I stifled a laugh. Was this guy serious? I had just looked at my passport photo and couldn’t have told you if I’d been naked.

‘I could guess,’ Gavin repeated. ‘But I could be wrong. I really don’t know. I’m sorry.’

‘What’s in the bag?’ the guard asked, pointing at a large snowboard bag propped against the window in the backseat.

Say something funny, Gavin, I silently begged. Otherwise, here comes the part where they search the car, pat us down, cart us off to a windowless room somewhere.

‘A snowboard,’ Gavin said. ‘We were in Mont Tremblant snowboarding.’

Not funny, but true. At least for Gavin. For my part, you could say I tried to snowboard. I’d taken one half-day lesson that ended in a bruised coxis and a bruised ego. And a not-so-latent jealousy for everyone that had mastered the sport.

The guard shrugged, handed back our documents and wished us luck. That was it? Really? Apparently, with none of the right answers, we’d still passed the test. We were officially back on US soil, headed for home, and I couldn’t have been more thankful.

‘We made it,’ I said, wiping my palms on my jeans. ‘Thank God.’

‘I’m surprised he didn’t check the snowboard bag,’ Gavin said. ‘It’s the perfect size for a body.’

‘Thanks for not mentioning that, Dexter,’ I said, pinching his cheek. ‘You must have an innocent-looking face.’

All of the nervousness that had built up over the course of the day subsided, and after a few hours of driving through the dark, dense forests of upstate New York, we began to get tired. I’d never been to Saratoga Springs, so Gavin suggested we find a cheap hotel and stay for the night. I figured we might as well continue the adventure and let off some steam. We could get back to reality in the morning.

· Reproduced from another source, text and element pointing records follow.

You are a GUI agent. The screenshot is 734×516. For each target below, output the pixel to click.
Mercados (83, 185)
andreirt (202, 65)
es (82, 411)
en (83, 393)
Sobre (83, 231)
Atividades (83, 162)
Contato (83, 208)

After a nice meal and a few well-deserved beers at the coolest local bar I’d been to in a long time, we couldn’t stop laughing about the course our day had taken. We went to bed happy and carefree, with what I could only surmise would be another adventure in the morning.

Oh right, whatever happened to the missing passport, you say? About a week after we returned from our trip, a kindly housekeeper from our hotel in Mont Tremblant found it in the Lost and Found. Why it took so long to surface, we’ll never know…

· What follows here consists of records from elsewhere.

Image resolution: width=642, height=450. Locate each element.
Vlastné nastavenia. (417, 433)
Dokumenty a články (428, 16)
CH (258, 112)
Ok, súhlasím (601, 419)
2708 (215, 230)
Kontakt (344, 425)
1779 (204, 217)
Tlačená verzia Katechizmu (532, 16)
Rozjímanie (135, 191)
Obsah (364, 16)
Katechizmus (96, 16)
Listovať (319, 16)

Places we loved on this adventure:

Au Pied de Cochon, 536 Duluth Street East, Montréal – It might be a gluttonous meal, but not one you’re likely to forget. Amazing with a capital A. Try the Foie Gras Cromesquis (liquid foie gras deep-fried in duck fat), Foie Gras Poutine, and the Duck in a Can. You’re going to eat fatty while you’re in Quebec anyway, so it might as well be the best. Pricey.

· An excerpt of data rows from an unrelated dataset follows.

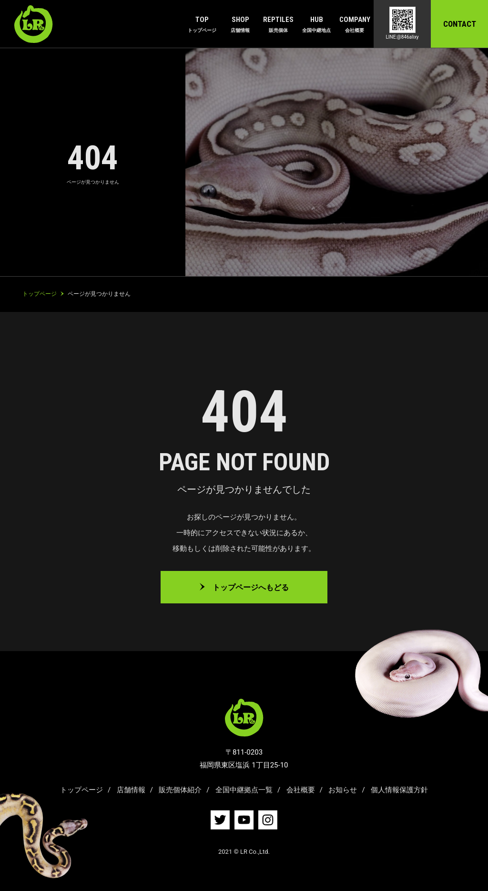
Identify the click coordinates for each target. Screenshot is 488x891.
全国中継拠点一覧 (244, 790)
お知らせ (342, 790)
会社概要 (300, 790)
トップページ (81, 790)
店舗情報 (131, 790)
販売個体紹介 (180, 790)
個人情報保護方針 (399, 790)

L’Assommoir, 112 Rue Bernard Ouest, Montréal – We had a delicious lunch here, hiding out from the sub-zero temperatures and soul-chilling winds. I had a hearty meal of meatballs in a spicy tomato sauce, perfectly-cooked vegetables, and a hot toddy. We came back later that evening for drinks. The cocktail menu is not for the indecisive (there were 100+ choices), but the bartenders know what they’re doing, that’s for sure. Middle of the Road.

L’Orignal, 479 Rue Saint Alexis, Montréal – When you arrive, you feel like you’ve walked in a cheerful hunting lodge, if there is such a thing. The Bison Tartar and Rabbit Cavatelli fit in perfectly with the theme and my tastebuds. Pricey.

Auberge du Vieux-Port, 97 Rue de la Commune Est, Montréal – The perfect boutique hotel in the Old Port, make sure you reserve a room in the original part of the building. Antique furniture, large bathrooms with rain showers, views of the river, and breakfast included. All for $200 or thereabouts.

Creperie Catherine, 113 Chemin de Kandahar, Mont Tremblant – This is the place to get your fill on crepes. The place is small, so there is often a line, but it’s worth the wait. Savory crepes, sweet crepes, breakfast crepes. They have everything you could hope for in the crepe department. I tried both the Seafood Crepe and Catherine’s Special and was not disappointed, to say the very least. Easy on the Wallet.

Saratoga City Tavern, 9-21 Caroline St, Saratoga Springs – We stumbled into what I think is probably the best bar in town. Live music, 20+ taps, all with clean lines, and two open seats at the bar. The perfect end to another unexpected adventure. Easy on the Wallet.